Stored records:
↓↓↓
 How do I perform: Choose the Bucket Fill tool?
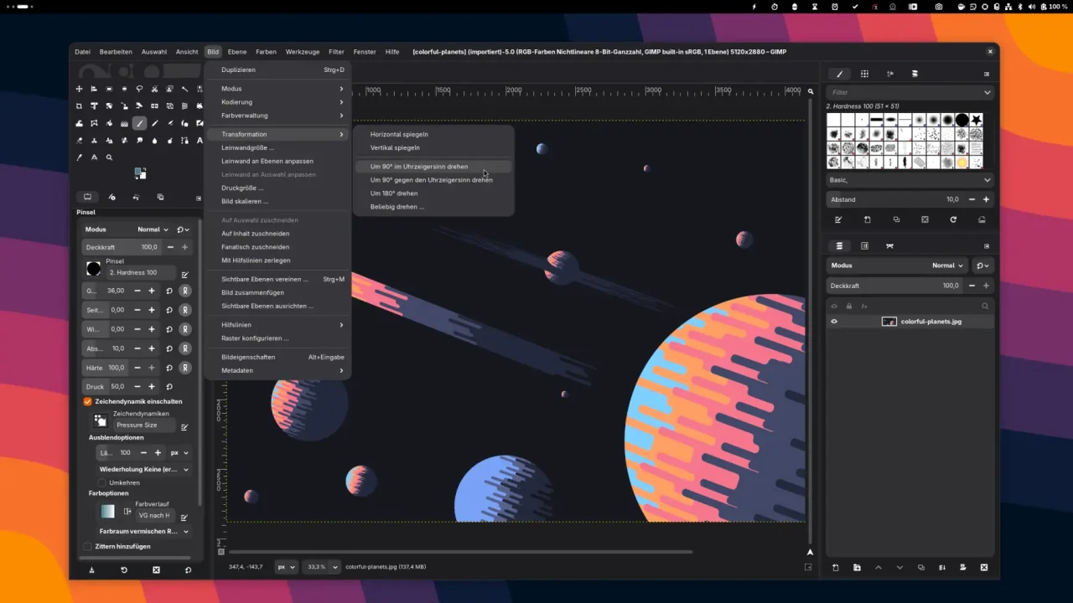click(79, 123)
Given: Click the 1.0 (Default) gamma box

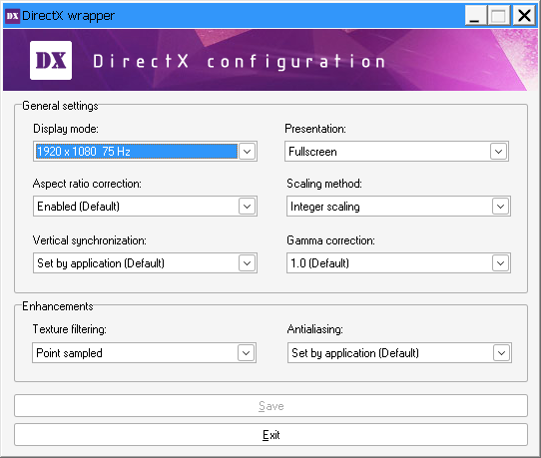Looking at the screenshot, I should coord(398,263).
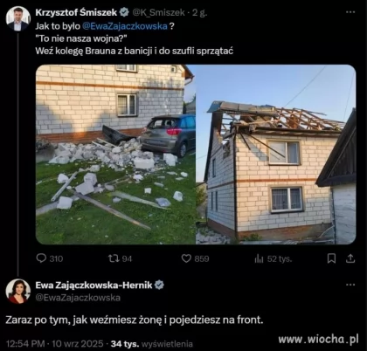View analytics via the 52 tys. icon
This screenshot has width=367, height=351.
pos(259,258)
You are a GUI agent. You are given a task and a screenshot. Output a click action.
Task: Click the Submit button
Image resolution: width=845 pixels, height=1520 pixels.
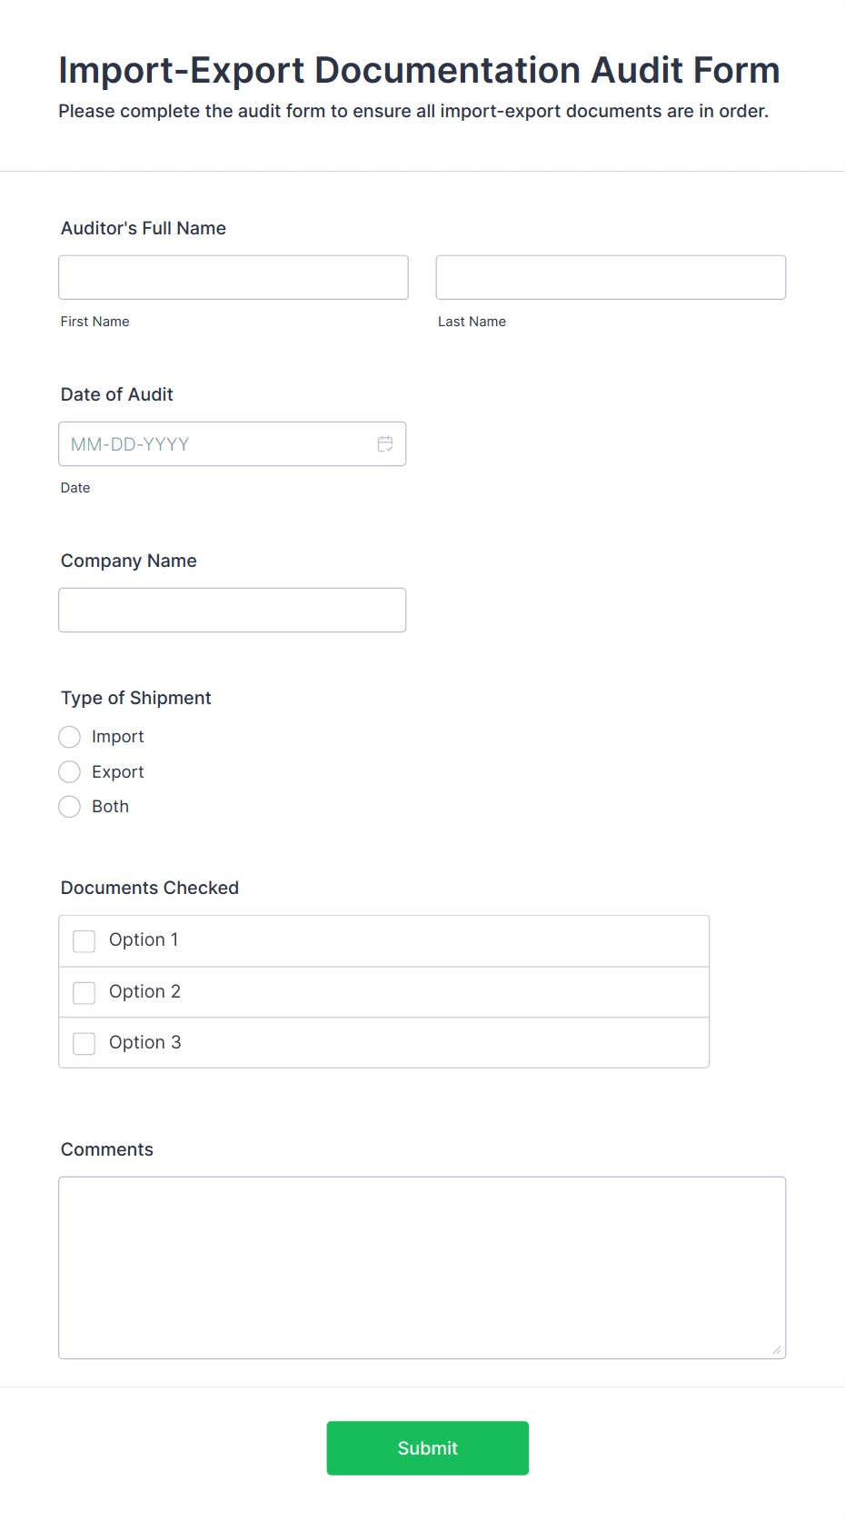[428, 1448]
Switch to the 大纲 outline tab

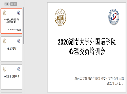(x=7, y=4)
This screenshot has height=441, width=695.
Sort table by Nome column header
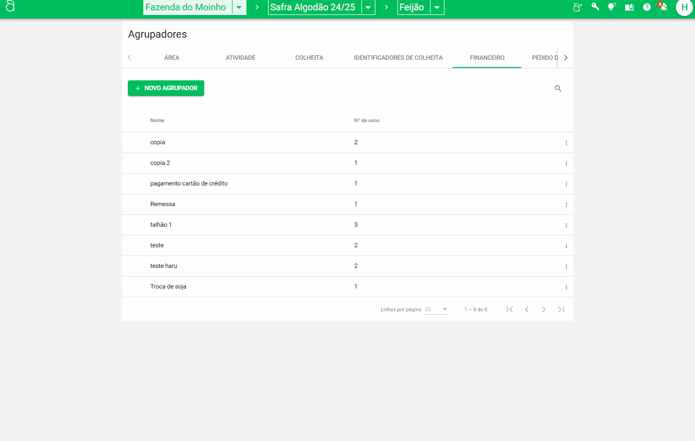(x=157, y=121)
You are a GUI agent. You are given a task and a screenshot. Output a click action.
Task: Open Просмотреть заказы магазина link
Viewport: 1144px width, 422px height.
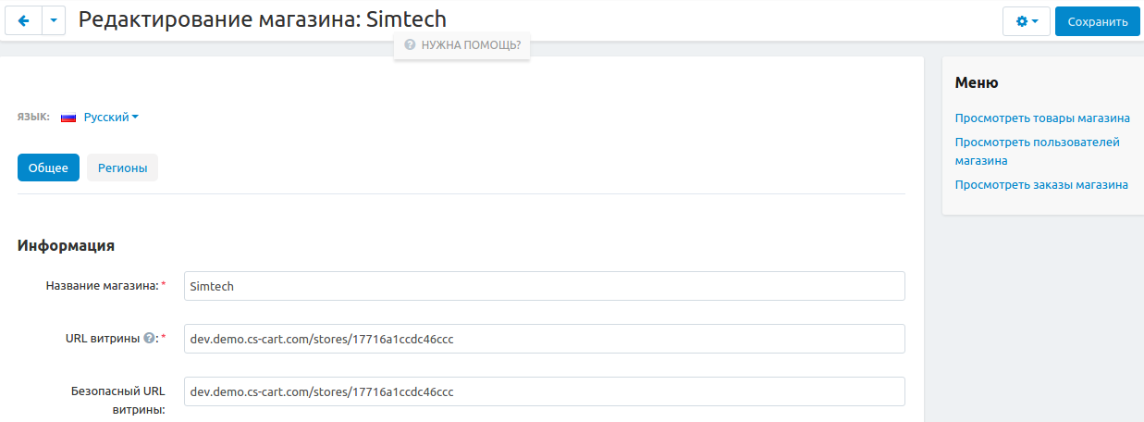click(x=1041, y=184)
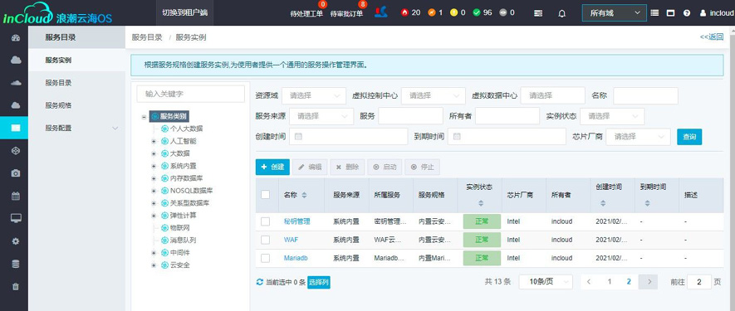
↑↑↑
TASK GOAL:
What is needed is a word-for-word transcription of all the entries, with the pictures dropped.

WRITTEN REPLY:
 How do I perform: Choose the Bucket Fill tool?
click(79, 123)
Given: Click the 1.0 (Default) gamma box

Looking at the screenshot, I should coord(398,263).
View analytics via the 52 tys. icon
This screenshot has width=367, height=351.
pos(259,258)
You are a GUI agent. You are given a task and a screenshot. Output a click action.
Task: Click the Submit button
Image resolution: width=845 pixels, height=1520 pixels.
[428, 1448]
Switch to the 大纲 outline tab

(x=7, y=4)
This screenshot has height=441, width=695.
Sort table by Nome column header
(x=157, y=121)
You are a GUI agent. You are given a task and a screenshot. Output a click action.
Task: Open Просмотреть заказы магазина link
Viewport: 1144px width, 422px height.
click(x=1041, y=184)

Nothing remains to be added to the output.